▸ What is being asked
Retype the article about passing a $15 minimum wage through budget reconciliation, word for word and in full.

President Joe Biden has called on Congress to pass a gradual increase in the federal minimum wage to $15/hr by 2025, in conjunction with a new round of COVID-19 relief. Senate Democrats intend to use budget reconciliation to pass the relief package with a simple majority. Senators can only use reconciliation when they are voting on items with substantial effects on the federal budget. The Raise the Wage Act of 2021 meets that criteria, so it can be passed with the stimulus package under Senate rules.

The Congressional Budget Office (CBO), the agency that produces cost estimates for almost all bills that get past a committee, published a report on February 8 that confirms that a $15/hour minimum wage would have significant effects on the budget. Specifically, the report found that, if the minimum wage proposal were enacted, federal outlays would increase by $74 billion over the next decade while federal revenues would increase by $20 billion.

This report should help Senator Bernie Sanders, chair of the Senate Budget Committee, who promised to persuade colleagues that the Raise the Wage Act would comply with reconciliation rules.

Under those rules, a provision is ineligible for reconciliation if it “does not produce a change in outlays or revenue” or “if it produces changes in outlays or revenues which are merely incidental to the non-budgetary components of the provision.” The Raise the Wage Act clearly does produce a change in outlays or revenue, leaving only the question of whether that change is “merely incidental to the non-budgetary components of the provision.” Prior parliamentarians have declined to use this bit of text to disqualify provisions that allowed drilling in the Arctic National Wildlife Refuge and provisions that imposed work requirements on benefit receipt. If the budgetary effects of those changes are not “merely incidental,” then neither are the budgetary effects of a minimum wage hike.

▸ Stored data

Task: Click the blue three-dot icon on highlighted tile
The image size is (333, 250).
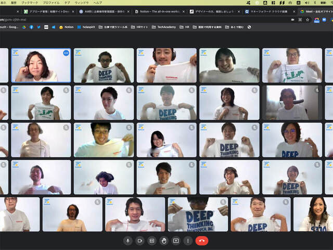Action: click(66, 53)
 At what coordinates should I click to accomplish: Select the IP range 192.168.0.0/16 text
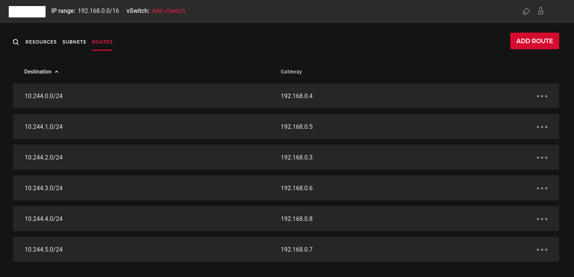(x=98, y=11)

▸ Your solution
President Joe Biden has called on Congress to pass a gradual increase in the federal minimum wage to $15/hr by 2025, in conjunction with a new round of COVID-19 relief. Senate Democrats intend to use budget reconciliation to pass the relief package with a simple majority. Senators can only use reconciliation when they are voting on items with substantial effects on the federal budget. The Raise the Wage Act of 2021 meets that criteria, so it can be passed with the stimulus package under Senate rules.

The Congressional Budget Office (CBO), the agency that produces cost estimates for almost all bills that get past a committee, published a report on February 8 that confirms that a $15/hour minimum wage would have significant effects on the budget. Specifically, the report found that, if the minimum wage proposal were enacted, federal outlays would increase by $74 billion over the next decade while federal revenues would increase by $20 billion.

This report should help Senator Bernie Sanders, chair of the Senate Budget Committee, who promised to persuade colleagues that the Raise the Wage Act would comply with reconciliation rules.

Under those rules, a provision is ineligible for reconciliation if it “does not produce a change in outlays or revenue” or “if it produces changes in outlays or revenues which are merely incidental to the non-budgetary components of the provision.” The Raise the Wage Act clearly does produce a change in outlays or revenue, leaving only the question of whether that change is “merely incidental to the non-budgetary components of the provision.” Prior parliamentarians have declined to use this bit of text to disqualify provisions that allowed drilling in the Arctic National Wildlife Refuge and provisions that imposed work requirements on benefit receipt. If the budgetary effects of those changes are not “merely incidental,” then neither are the budgetary effects of a minimum wage hike.